DESCRIPTION OF THE TASK: The data must be returned exactly. No line may be left out.

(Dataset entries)
--------------------------------

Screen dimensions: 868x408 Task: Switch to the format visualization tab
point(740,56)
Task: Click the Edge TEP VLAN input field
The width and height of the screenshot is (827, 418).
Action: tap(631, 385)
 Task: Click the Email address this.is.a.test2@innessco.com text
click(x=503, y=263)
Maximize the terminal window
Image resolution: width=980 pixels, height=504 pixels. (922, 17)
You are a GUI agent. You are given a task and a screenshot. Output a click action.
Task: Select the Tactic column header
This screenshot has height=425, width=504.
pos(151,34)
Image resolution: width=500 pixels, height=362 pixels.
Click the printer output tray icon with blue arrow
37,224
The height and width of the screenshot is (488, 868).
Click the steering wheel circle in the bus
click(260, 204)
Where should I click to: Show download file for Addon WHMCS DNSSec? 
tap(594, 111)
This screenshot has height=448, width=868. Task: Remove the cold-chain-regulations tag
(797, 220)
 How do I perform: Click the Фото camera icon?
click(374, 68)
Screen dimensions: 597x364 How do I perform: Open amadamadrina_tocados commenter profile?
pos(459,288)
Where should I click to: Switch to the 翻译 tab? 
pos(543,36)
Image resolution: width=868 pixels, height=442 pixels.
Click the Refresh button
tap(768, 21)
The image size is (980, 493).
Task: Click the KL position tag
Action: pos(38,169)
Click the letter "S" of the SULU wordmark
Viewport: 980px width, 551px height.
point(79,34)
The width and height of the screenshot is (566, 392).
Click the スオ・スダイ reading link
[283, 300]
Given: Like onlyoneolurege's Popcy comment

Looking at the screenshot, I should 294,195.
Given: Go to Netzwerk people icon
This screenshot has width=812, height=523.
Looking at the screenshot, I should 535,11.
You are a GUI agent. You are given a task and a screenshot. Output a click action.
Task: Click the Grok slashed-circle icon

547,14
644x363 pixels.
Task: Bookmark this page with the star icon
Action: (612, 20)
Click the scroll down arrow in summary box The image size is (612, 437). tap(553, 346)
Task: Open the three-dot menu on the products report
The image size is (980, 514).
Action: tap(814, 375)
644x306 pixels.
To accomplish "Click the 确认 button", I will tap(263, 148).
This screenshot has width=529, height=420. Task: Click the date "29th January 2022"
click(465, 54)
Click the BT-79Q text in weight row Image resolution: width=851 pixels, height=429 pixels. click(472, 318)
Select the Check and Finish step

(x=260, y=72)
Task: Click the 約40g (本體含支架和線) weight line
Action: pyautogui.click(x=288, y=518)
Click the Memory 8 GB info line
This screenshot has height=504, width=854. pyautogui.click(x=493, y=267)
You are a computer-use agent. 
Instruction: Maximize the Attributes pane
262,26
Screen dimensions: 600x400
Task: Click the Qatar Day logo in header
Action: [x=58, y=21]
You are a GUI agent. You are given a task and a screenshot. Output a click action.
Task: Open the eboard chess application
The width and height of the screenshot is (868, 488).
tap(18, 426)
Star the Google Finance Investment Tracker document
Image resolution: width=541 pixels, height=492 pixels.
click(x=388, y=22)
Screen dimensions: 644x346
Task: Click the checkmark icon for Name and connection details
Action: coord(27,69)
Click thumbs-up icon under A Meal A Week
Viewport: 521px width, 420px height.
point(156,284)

--------------------------------

EXPECTED ANSWER:
Screen dimensions: 868x408 Task: Switch to the format visualization tab
point(740,56)
Task: Click the Edge TEP VLAN input field
The width and height of the screenshot is (827, 418).
Action: tap(631, 385)
 Task: Click the Email address this.is.a.test2@innessco.com text
click(x=503, y=263)
Maximize the terminal window
Image resolution: width=980 pixels, height=504 pixels. (922, 17)
You are a GUI agent. You are given a task and a screenshot. Output a click action.
Task: Select the Tactic column header
This screenshot has height=425, width=504.
pos(151,34)
Image resolution: width=500 pixels, height=362 pixels.
Click the printer output tray icon with blue arrow
37,224
The height and width of the screenshot is (488, 868).
Click the steering wheel circle in the bus
click(260, 204)
Where should I click to: Show download file for Addon WHMCS DNSSec? 
tap(594, 111)
This screenshot has height=448, width=868. Task: Remove the cold-chain-regulations tag
(797, 220)
 How do I perform: Click the Фото camera icon?
click(374, 68)
Screen dimensions: 597x364 How do I perform: Open amadamadrina_tocados commenter profile?
pos(459,288)
Where should I click to: Switch to the 翻译 tab? 
pos(543,36)
Image resolution: width=868 pixels, height=442 pixels.
Click the Refresh button
tap(768, 21)
The image size is (980, 493).
Task: Click the KL position tag
Action: pos(38,169)
Click the letter "S" of the SULU wordmark
Viewport: 980px width, 551px height.
point(79,34)
The width and height of the screenshot is (566, 392).
Click the スオ・スダイ reading link
[283, 300]
Given: Like onlyoneolurege's Popcy comment

Looking at the screenshot, I should 294,195.
Given: Go to Netzwerk people icon
This screenshot has width=812, height=523.
Looking at the screenshot, I should 535,11.
You are a GUI agent. You are given a task and a screenshot. Output a click action.
Task: Click the Grok slashed-circle icon

547,14
644x363 pixels.
Task: Bookmark this page with the star icon
Action: (612, 20)
Click the scroll down arrow in summary box The image size is (612, 437). tap(553, 346)
Task: Open the three-dot menu on the products report
The image size is (980, 514).
Action: tap(814, 375)
644x306 pixels.
To accomplish "Click the 确认 button", I will tap(263, 148).
This screenshot has width=529, height=420. Task: Click the date "29th January 2022"
click(465, 54)
Click the BT-79Q text in weight row Image resolution: width=851 pixels, height=429 pixels. click(472, 318)
Select the Check and Finish step

(x=260, y=72)
Task: Click the 約40g (本體含支架和線) weight line
Action: pyautogui.click(x=288, y=518)
Click the Memory 8 GB info line
This screenshot has height=504, width=854. pyautogui.click(x=493, y=267)
You are a computer-use agent. 
Instruction: Maximize the Attributes pane
262,26
Screen dimensions: 600x400
Task: Click the Qatar Day logo in header
Action: [x=58, y=21]
You are a GUI agent. You are given a task and a screenshot. Output a click action.
Task: Open the eboard chess application
The width and height of the screenshot is (868, 488).
tap(18, 426)
Star the Google Finance Investment Tracker document
Image resolution: width=541 pixels, height=492 pixels.
click(x=388, y=22)
Screen dimensions: 644x346
Task: Click the checkmark icon for Name and connection details
Action: coord(27,69)
Click thumbs-up icon under A Meal A Week
Viewport: 521px width, 420px height.
point(156,284)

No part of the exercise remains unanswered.